**AUFGABE:**
Übernimm den nachstehenden Textauszug über den Politikerlauf in Bonn und Berlin vollständig und ohne jede Änderung.

**TEXTAUSZUG:**
============

In Bonn hieß die beschauliche Vorgänger-Veranstaltung noch
"Bannmeilenlauf". Das Medieninteresse war ungleich geringer und es
gab Politiker, so wird heute noch erzählt, die nur aus Freude am Sport
dabei waren. In Berlin ist jetzt natürlich alles größer und
perfekter, die Zeiten werden mit einem Chip gemessen, wie bei richtigen Rennen,
und die Mitglieder der verschiedenen Fraktionen, auch das ist neu, kleiden sich
in farbenfrohen Hemdchen, die in großen Buchstaben der
Öffentlichkeit die politische Heimat der Sportler zeigen. Neu in Berlin
und ein schönes Beispiel für die zunehmende Individualisierung der
Gesellschaft und den Abbau des Sozialen ist die Einführung der
Einzelwertung. Es war eine schöne Errungenschaft der sozialeren Bonner
Republik, nur die schnellsten Mannschaften zu ehren und eben nicht die
schnellsten Einzelsportler.

============

**DATENSATZ:**
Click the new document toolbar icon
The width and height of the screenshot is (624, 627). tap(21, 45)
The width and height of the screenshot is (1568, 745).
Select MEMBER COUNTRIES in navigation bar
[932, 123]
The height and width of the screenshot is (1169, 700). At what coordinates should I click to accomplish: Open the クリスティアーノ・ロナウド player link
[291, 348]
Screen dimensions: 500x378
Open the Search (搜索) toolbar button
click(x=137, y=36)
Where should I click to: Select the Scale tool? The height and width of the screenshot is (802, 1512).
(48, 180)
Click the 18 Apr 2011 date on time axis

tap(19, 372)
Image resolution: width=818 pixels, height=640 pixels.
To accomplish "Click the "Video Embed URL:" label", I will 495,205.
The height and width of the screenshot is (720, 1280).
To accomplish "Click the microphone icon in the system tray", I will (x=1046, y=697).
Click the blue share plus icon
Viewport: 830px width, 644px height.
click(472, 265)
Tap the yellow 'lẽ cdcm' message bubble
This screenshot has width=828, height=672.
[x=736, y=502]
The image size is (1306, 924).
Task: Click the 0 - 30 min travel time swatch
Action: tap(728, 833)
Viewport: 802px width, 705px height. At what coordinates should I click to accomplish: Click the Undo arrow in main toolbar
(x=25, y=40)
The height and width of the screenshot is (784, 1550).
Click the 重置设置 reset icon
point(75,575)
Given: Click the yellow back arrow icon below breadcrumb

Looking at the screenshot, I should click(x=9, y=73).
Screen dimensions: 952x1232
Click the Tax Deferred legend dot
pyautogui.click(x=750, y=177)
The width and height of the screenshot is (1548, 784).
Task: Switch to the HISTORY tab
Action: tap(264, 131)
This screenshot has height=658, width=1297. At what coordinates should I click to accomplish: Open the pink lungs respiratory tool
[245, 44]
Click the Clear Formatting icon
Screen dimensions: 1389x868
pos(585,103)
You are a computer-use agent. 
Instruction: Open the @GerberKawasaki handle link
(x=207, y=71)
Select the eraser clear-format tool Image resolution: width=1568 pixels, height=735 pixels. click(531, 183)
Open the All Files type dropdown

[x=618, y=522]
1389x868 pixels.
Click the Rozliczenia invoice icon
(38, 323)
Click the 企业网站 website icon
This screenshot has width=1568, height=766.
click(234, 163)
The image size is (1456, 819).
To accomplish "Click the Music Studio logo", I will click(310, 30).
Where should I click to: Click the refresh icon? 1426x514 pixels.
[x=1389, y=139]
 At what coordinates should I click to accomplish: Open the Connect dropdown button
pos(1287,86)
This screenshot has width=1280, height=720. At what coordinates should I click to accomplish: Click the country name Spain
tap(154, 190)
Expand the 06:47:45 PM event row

============

**LÖSUNG FOLGT:**
In Bonn hieß die beschauliche Vorgänger-Veranstaltung noch
"Bannmeilenlauf". Das Medieninteresse war ungleich geringer und es
gab Politiker, so wird heute noch erzählt, die nur aus Freude am Sport
dabei waren. In Berlin ist jetzt natürlich alles größer und
perfekter, die Zeiten werden mit einem Chip gemessen, wie bei richtigen Rennen,
und die Mitglieder der verschiedenen Fraktionen, auch das ist neu, kleiden sich
in farbenfrohen Hemdchen, die in großen Buchstaben der
Öffentlichkeit die politische Heimat der Sportler zeigen. Neu in Berlin
und ein schönes Beispiel für die zunehmende Individualisierung der
Gesellschaft und den Abbau des Sozialen ist die Einführung der
Einzelwertung. Es war eine schöne Errungenschaft der sozialeren Bonner
Republik, nur die schnellsten Mannschaften zu ehren und eben nicht die
schnellsten Einzelsportler.